[Provided data]

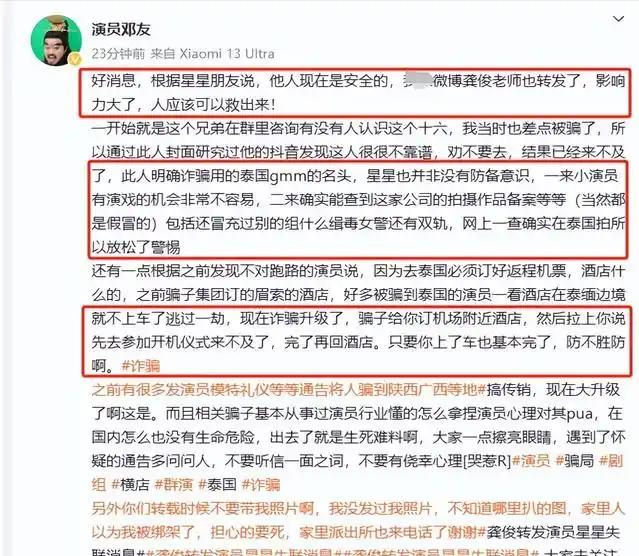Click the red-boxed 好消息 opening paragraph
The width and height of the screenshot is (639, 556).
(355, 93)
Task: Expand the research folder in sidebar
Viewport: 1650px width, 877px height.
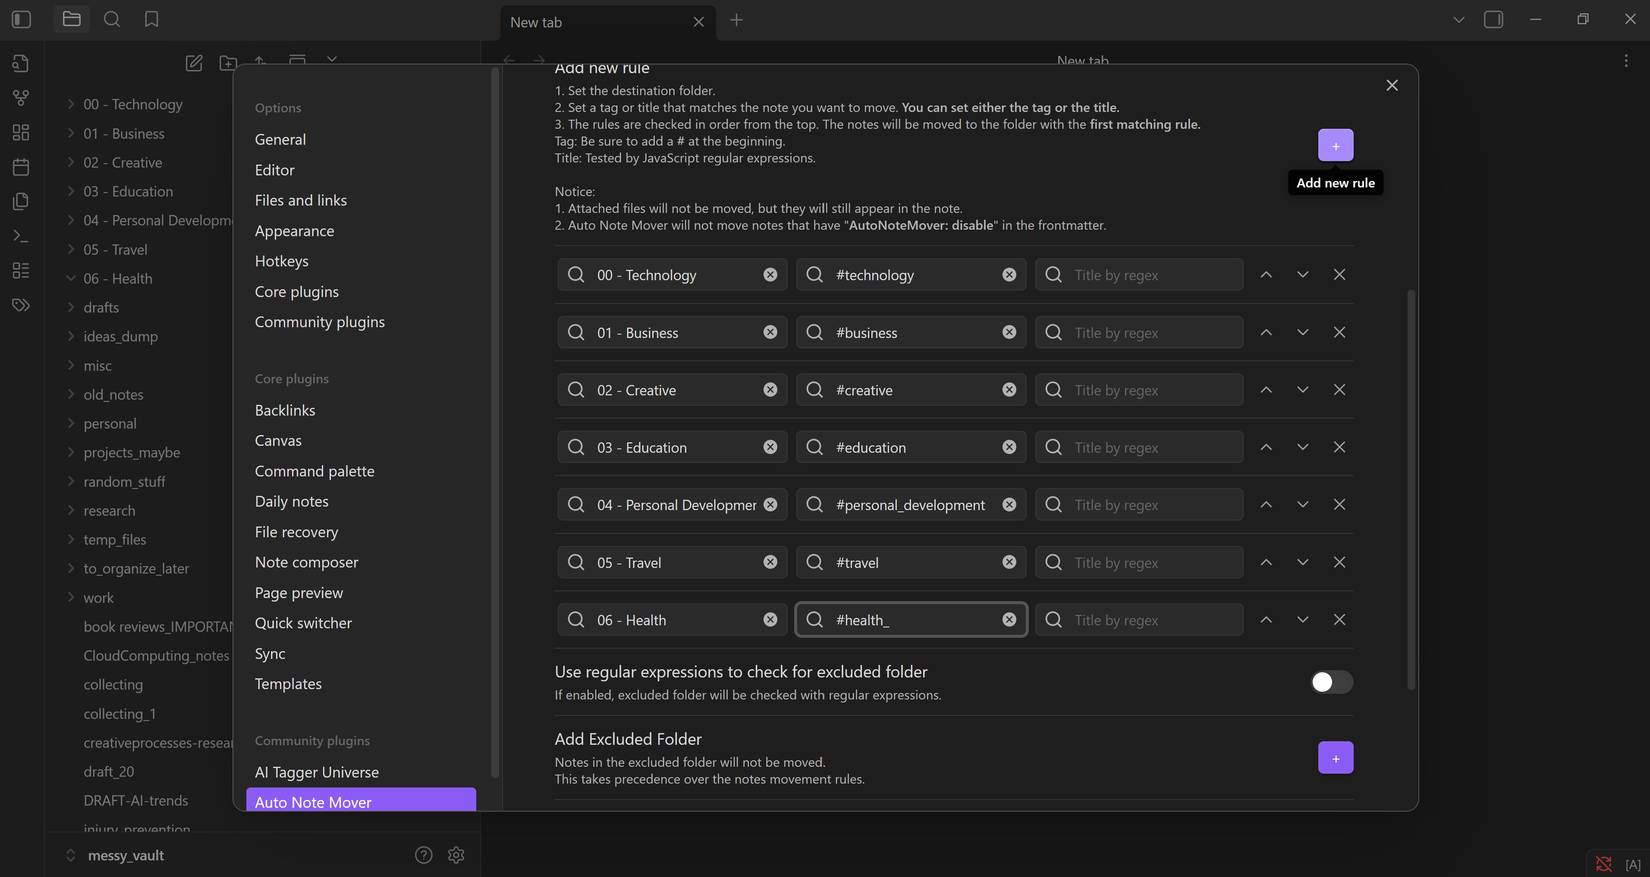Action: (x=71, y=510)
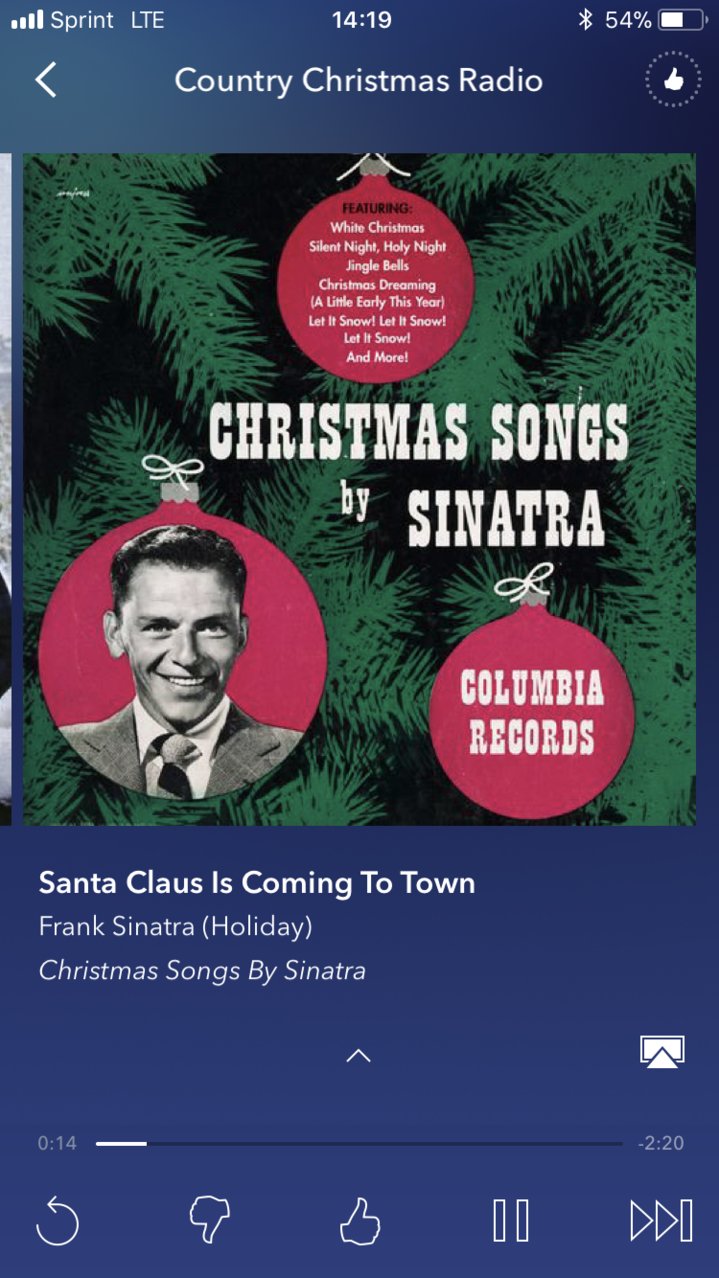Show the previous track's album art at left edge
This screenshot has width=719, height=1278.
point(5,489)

[/Provided data]

Your answer should be the lines above from the one that contains "Task: Expand the research folder in sidebar" through the last, set down exactly, with the pictures removed.

Task: Expand the research folder in sidebar
Viewport: 1650px width, 877px height.
Action: (x=71, y=510)
Show the previous track's album art at left edge
This screenshot has width=719, height=1278.
point(5,489)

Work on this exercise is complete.